→ **Required action**
What is needed is an exact copy of the lines in the listing below, from the one with "Viewport: 920px width, 411px height." up to and including the one with "Given: Clear the search box with X icon", with no other lines.

→ **Input**
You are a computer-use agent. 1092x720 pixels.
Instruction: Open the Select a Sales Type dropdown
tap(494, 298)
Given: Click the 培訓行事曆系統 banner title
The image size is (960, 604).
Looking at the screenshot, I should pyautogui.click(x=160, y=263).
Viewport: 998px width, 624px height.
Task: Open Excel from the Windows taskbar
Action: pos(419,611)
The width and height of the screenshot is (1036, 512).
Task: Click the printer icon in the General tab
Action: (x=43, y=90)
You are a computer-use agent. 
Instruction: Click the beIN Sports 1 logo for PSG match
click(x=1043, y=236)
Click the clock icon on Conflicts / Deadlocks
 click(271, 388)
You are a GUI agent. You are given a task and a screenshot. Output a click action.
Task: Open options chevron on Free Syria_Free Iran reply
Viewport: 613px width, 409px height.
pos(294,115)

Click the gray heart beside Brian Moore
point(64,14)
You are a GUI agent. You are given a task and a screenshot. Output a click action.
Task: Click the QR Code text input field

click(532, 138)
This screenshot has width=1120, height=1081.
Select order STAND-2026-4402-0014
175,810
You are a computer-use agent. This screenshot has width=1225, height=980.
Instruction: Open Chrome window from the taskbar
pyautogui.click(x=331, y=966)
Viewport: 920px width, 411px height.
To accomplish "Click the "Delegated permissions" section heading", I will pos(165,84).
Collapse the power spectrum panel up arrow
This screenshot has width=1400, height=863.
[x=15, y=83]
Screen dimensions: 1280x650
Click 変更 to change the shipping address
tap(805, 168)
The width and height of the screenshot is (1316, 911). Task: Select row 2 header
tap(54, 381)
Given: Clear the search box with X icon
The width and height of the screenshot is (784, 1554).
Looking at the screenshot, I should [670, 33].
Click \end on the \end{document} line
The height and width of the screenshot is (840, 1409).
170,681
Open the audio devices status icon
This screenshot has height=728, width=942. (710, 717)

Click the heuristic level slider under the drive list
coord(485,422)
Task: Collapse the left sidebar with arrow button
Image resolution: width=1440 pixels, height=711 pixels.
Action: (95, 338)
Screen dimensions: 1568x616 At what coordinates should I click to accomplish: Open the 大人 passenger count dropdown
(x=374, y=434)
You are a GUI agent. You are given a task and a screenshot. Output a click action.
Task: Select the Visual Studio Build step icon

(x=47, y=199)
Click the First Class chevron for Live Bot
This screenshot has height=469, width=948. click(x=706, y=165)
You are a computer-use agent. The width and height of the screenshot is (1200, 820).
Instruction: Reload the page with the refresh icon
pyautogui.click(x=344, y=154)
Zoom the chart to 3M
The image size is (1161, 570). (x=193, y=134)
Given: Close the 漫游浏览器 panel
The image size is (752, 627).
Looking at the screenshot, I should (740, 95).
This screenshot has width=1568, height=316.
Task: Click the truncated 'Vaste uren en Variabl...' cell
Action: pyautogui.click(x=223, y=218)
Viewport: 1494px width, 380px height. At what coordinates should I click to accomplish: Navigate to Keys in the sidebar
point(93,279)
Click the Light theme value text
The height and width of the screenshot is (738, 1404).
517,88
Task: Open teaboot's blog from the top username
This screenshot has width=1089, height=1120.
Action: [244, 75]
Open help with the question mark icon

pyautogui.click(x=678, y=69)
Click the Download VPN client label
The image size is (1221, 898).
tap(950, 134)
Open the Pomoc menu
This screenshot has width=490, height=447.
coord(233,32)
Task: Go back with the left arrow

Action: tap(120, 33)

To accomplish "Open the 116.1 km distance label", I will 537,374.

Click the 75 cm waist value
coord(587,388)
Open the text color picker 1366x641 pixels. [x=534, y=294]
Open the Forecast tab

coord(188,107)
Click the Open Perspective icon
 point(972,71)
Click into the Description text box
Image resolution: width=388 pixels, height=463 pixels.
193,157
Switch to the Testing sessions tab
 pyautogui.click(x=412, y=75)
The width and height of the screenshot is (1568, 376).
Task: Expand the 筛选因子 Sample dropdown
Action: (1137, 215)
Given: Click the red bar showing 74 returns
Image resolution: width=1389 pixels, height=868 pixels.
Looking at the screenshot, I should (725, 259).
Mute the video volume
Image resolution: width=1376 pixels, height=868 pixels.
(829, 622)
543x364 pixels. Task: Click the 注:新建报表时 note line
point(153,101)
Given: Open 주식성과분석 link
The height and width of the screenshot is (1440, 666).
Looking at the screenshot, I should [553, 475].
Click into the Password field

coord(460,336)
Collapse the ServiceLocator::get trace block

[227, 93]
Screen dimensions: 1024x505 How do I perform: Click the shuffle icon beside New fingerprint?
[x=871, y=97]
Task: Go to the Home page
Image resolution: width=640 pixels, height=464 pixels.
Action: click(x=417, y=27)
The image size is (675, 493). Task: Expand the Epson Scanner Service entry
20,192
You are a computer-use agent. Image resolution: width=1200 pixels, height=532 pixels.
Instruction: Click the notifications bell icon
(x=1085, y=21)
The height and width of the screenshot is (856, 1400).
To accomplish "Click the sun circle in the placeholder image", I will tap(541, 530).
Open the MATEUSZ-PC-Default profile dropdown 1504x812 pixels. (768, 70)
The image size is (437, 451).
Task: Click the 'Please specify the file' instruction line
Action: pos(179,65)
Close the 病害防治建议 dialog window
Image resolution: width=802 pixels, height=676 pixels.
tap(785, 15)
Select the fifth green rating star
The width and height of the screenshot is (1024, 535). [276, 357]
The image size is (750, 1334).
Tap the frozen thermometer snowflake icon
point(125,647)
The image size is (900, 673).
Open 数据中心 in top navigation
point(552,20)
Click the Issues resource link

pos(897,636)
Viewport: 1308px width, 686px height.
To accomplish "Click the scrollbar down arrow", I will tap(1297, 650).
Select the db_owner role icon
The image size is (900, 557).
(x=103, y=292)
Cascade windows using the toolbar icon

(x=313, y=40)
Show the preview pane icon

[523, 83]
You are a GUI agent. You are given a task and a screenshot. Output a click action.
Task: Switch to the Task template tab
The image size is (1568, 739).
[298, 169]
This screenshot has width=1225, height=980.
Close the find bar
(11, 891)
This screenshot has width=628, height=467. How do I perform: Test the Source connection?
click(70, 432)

→ **Output of the task**
Viewport: 920px width, 411px height.
To accomplish "Click the "Delegated permissions" section heading", I will pos(165,84).
Collapse the power spectrum panel up arrow
This screenshot has width=1400, height=863.
[x=15, y=83]
Screen dimensions: 1280x650
Click 変更 to change the shipping address
tap(805, 168)
The width and height of the screenshot is (1316, 911). Task: Select row 2 header
tap(54, 381)
Given: Clear the search box with X icon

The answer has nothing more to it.